=== PETUNJUK TUGAS A ===
Tuliskan ulang tanpa perubahan baris-baris entri mulai dari baris yang memuat "Screen dimensions: 1381x992" sampai dengan baris terakhir entri, keduanya ikut disertakan.

Belum semua jenis pembangkit listrik dari energi terbarukan mampu beroperasi 24 jam. Keandalan pasokan dan keterjangkauan tarif listrik masih menjadi pertimbangan utama pelanggan listrik PLN.
Oleh
Mediana
·3 menit baca
JAKARTA, KOMPAS — Optimalisasi sumber energi terbarukan menjadi tenaga listrik masih terkendala teknologi penyimpanan lewat baterai. Pasalnya, belum semua pembangkit listrik dari energi terbarukan bisa beroperasi selama 24 jam. Pengembangan energi terbarukan juga harus mempertimbangkan kondisi pasokan dan permintaan tenaga listrik di suatu wilayah.
Wakil Menteri Keuangan Suahasil Nazara menegaskan, pemerintah tetap berkomitmen menetapkan emisi nol karbon pada 2060 dengan mengoptimalkan sumber energi terbarukan. Namun, pemerintah juga menyadari adanya pembangunan pembangkit listrik berbahan bakar fosil yang memiliki kontrak panjang dengan PT Perusahaan Listrik Negara (PLN). ”Kami menghormati kontrak yang ada. Oleh karena itu, kami mengembangkan apa yang disebut sebagai transisi energi,” kata Suahasil saat menjadi pembicara kunci dalam webinar bertajuk ”Energi Terbarukan: Sudut Pandang Supply-Demand, Keterjangkauan Tarif, dan Keandalan Pasokan”, Kamis (21/10/2021).
Hadir sebagai narasumber dalam webinar ini Wakil Direktur Utama PT Perusahaan Listrik Negara (Persero) Darmawan Prasodjo, Ketua Pengurus Harian Yayasan Lembaga Konsumen Indonesia (YLKI) Tulus Abadi, peneliti Institute for Development of Economics and Finance (Indef) Abra Talattov, dan Tenaga Fungsional Peneliti Ahli Madya Badan Kebijakan Fiskal Kementerian Keuangan Joko Tri Haryanto.
Darmawan mengatakan, dilema pemanfaatan sumber energi terbarukan sejauh ini adalah sifatnya yang intermiten. Belum semua pembangkit listrik energi terbarukan mampu beroperasi 24 jam sehingga pasokan dari jenis energi lain atau penyimpan daya listrik (baterai) diperlukan.
Pemerintah tetap berkomitmen menetapkan emisi nol karbon pada 2060 dengan mengoptimalkan sumber energi terbarukan.

=== PETUNJUK TUGAS B ===
Berikan salinan persis bagian kutipan tentang energi terbarukan, mulai dari "Hadir sebagai narasumber" sampai dengan "Joko Tri Haryanto.".

=== ENTRI SUMBER ===
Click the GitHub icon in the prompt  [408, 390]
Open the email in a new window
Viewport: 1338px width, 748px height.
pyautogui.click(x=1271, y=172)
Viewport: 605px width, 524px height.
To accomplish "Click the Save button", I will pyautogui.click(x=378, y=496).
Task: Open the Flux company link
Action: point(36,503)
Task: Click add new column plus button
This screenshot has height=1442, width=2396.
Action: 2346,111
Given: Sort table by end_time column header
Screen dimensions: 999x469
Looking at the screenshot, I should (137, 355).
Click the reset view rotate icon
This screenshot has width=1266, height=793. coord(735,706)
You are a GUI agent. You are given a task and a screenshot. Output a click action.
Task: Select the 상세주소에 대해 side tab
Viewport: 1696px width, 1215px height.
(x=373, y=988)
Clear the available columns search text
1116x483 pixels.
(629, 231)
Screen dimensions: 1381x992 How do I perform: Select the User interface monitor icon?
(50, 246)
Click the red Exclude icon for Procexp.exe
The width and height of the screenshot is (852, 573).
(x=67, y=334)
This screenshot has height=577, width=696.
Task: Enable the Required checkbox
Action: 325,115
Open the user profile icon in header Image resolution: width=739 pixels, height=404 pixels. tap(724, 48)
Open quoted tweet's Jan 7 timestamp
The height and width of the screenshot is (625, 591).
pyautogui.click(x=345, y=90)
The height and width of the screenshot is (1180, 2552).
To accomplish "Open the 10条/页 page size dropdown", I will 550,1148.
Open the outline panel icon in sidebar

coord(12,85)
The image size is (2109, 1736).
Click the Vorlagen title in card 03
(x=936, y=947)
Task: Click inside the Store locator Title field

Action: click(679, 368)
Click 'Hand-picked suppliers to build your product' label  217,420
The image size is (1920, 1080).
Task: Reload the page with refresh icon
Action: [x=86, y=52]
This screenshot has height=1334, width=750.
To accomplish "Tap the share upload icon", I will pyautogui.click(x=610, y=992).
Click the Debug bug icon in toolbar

=== JAWABAN LENGKAP A ===
Screen dimensions: 1381x992 How do I perform: Select the User interface monitor icon?
(50, 246)
Click the red Exclude icon for Procexp.exe
The width and height of the screenshot is (852, 573).
(x=67, y=334)
This screenshot has height=577, width=696.
Task: Enable the Required checkbox
Action: 325,115
Open the user profile icon in header Image resolution: width=739 pixels, height=404 pixels. tap(724, 48)
Open quoted tweet's Jan 7 timestamp
The height and width of the screenshot is (625, 591).
pyautogui.click(x=345, y=90)
The height and width of the screenshot is (1180, 2552).
To accomplish "Open the 10条/页 page size dropdown", I will 550,1148.
Open the outline panel icon in sidebar

coord(12,85)
The image size is (2109, 1736).
Click the Vorlagen title in card 03
(x=936, y=947)
Task: Click inside the Store locator Title field

Action: click(679, 368)
Click 'Hand-picked suppliers to build your product' label  217,420
The image size is (1920, 1080).
Task: Reload the page with refresh icon
Action: [x=86, y=52]
This screenshot has height=1334, width=750.
To accomplish "Tap the share upload icon", I will pyautogui.click(x=610, y=992).
Click the Debug bug icon in toolbar

=== JAWABAN LENGKAP B ===
Hadir sebagai narasumber dalam webinar ini Wakil Direktur Utama PT Perusahaan Listrik Negara (Persero) Darmawan Prasodjo, Ketua Pengurus Harian Yayasan Lembaga Konsumen Indonesia (YLKI) Tulus Abadi, peneliti Institute for Development of Economics and Finance (Indef) Abra Talattov, dan Tenaga Fungsional Peneliti Ahli Madya Badan Kebijakan Fiskal Kementerian Keuangan Joko Tri Haryanto.